27 Nov 2023
Group of people in front of a large screen at conference

A conference held at the University of Winchester to highlight the work of an often overlooked and under-appreciated area of nursing has been pronounced a major success.

It’s now likely that the conference – Celebrating Learning Disability Nursing in Health and Justice – will become an annual event after receiving excellent and enthusiastic feedback.

Learning Disability Nurses (LDNs) provide take care of the social, psychological and physical health needs of people with a learning disability who are often marginalised by society.

Often the people LDNs care for have become caught up in the criminal justice system which they find confusing and in which they can encounter police officers, prison staff, social workers and other people in the criminal justice arena who are not fully trained to deal with their needs.

In addition to hearing from a number LDNs working in the justice system, the conference also heard about examples of innovative practice and the latest news in career development.

The event was organised by Jo Welch a Senior Lecturer in the Department Nursing and Midwifery at the University of Winchester along with the RCN professional leads Liz Walsh, Jonathan Beebee and Vicky Sandy-Davis

At the end of a panel discussion, which closed the event, Jo, who is also the chair of the Learning and Intellectual Disability Nursing Academic Network, told the gathering: “I would like to celebrate what you are all doing.

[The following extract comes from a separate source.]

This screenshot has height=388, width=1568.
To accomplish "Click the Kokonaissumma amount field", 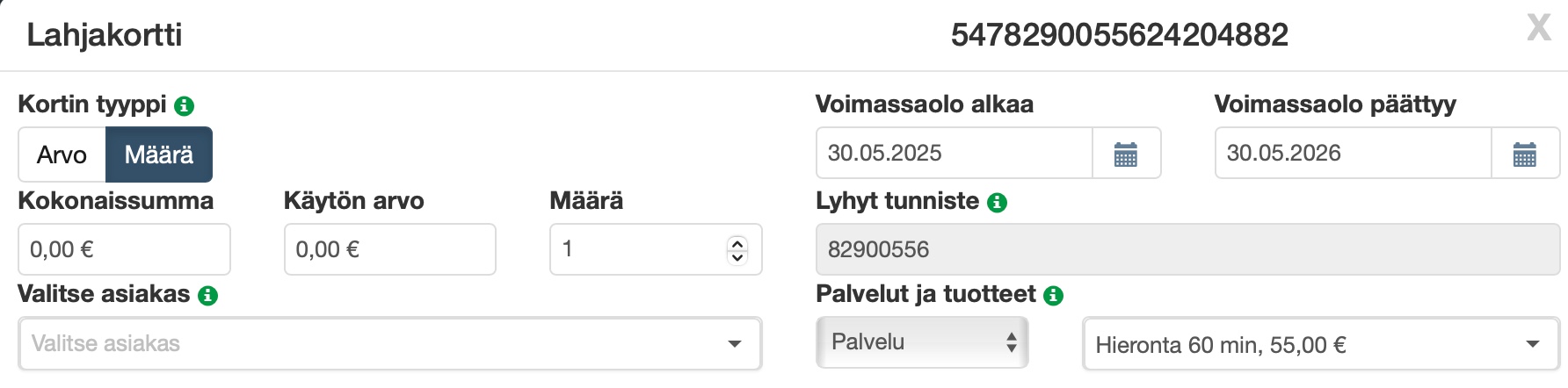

We have to do that if the profile of LDNs is going to be front and centre.”

Jonathan Beebee, the Royal College of Nursing’s Professional Lead Learning Disability Nursing, said:” There are many misconceptions, or no conceptions, of the amazing work that learning disability nurses work in health and justice settings do. This event was an incredibly positive step to changing that.

“We heard from learning disability nurses working in secure hospitals, prisons, courts, and many other justice related settings. This has been the start of celebrating these roles and elevating their voices.

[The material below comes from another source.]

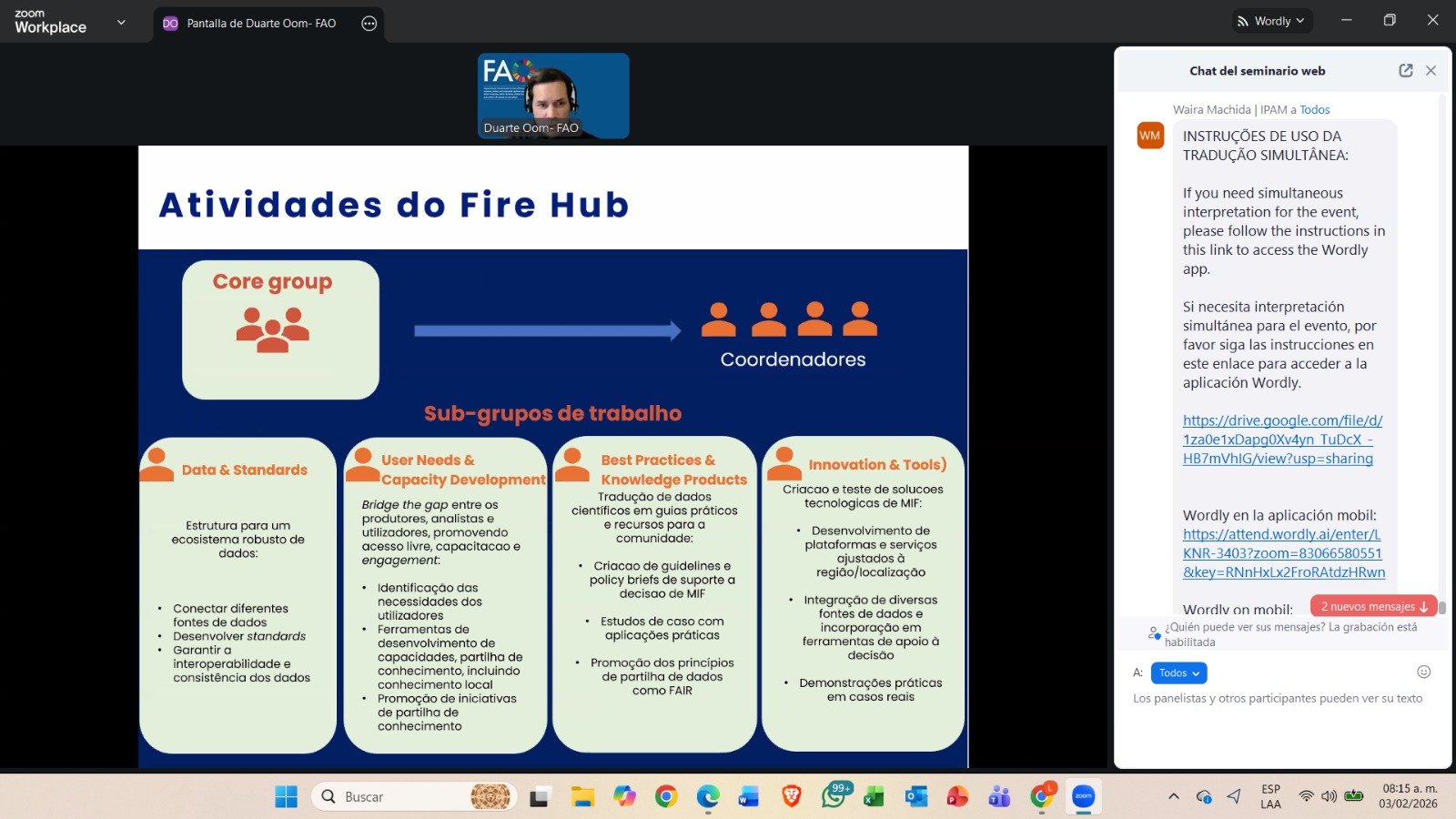1456x819 pixels.
Task: Open the Google Drive instructions link
Action: point(1281,440)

In addition to LDNs, the conference, held in The Stripe Auditorium on October 24, was attended by people working in education and the prison service as well as students from the University.

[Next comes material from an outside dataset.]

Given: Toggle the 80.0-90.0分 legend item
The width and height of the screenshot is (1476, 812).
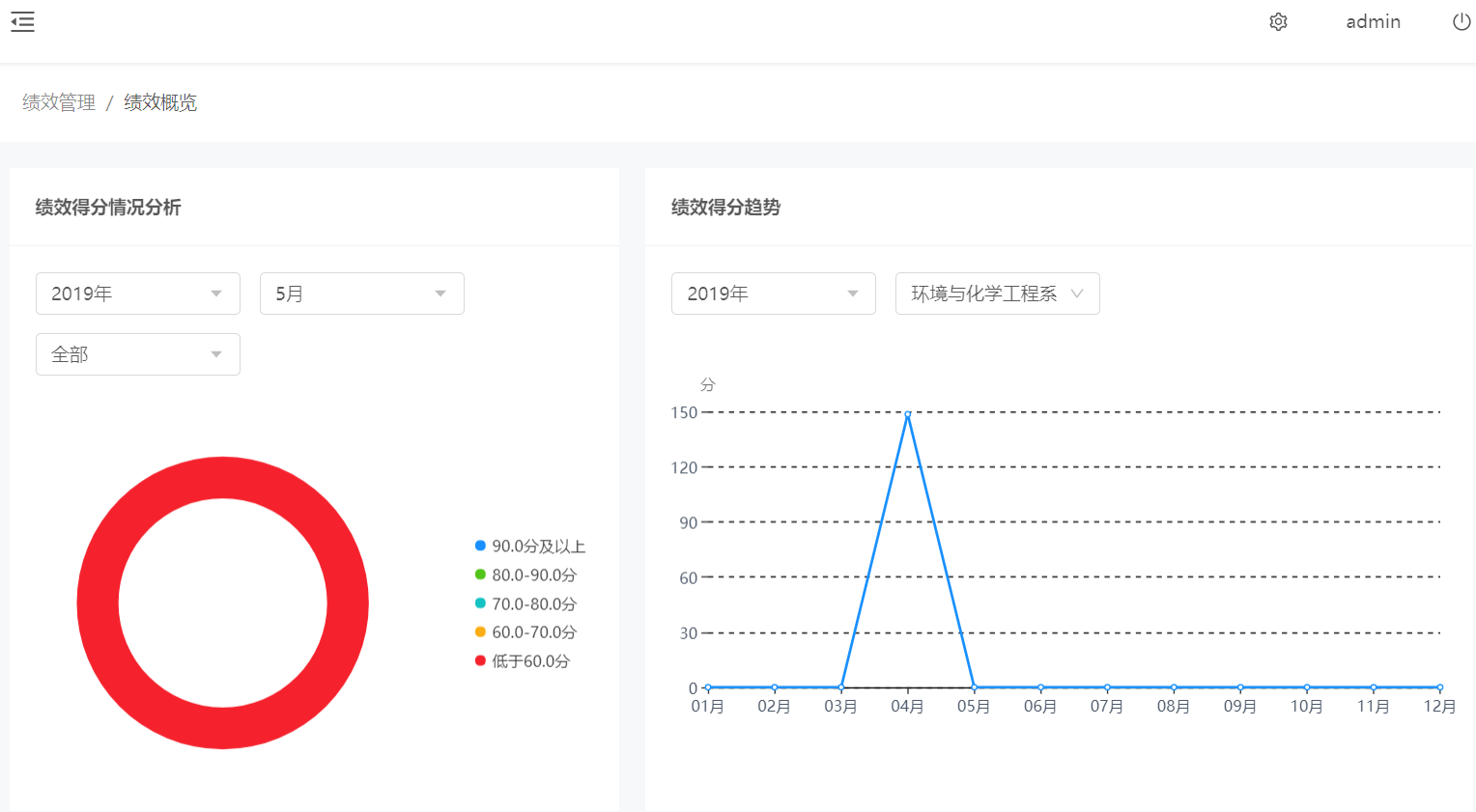Looking at the screenshot, I should (x=525, y=575).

Pictured: Standing from left: Paula Hull - Director of Nursing & Allied Health Professionals at Southern Health NHS Foundation Trust; Katie Pritchard Thomas - Deputy Chief Nurse at Hampshire Hospitals NHS Foundation Trust, Jo Welch - Senior Lecturer in the Department of Nursing and Midwifery at the University of Winchester and chair of the Learning and Intellectual Disability Nursing Academic Network. Seated: Jonathan Beebee - CEO at PBS4 and Professional Lead in Learning Disabilities at Royal College of Nursing and Juliet Borwell - Quality Lead for Practice Learning HEE.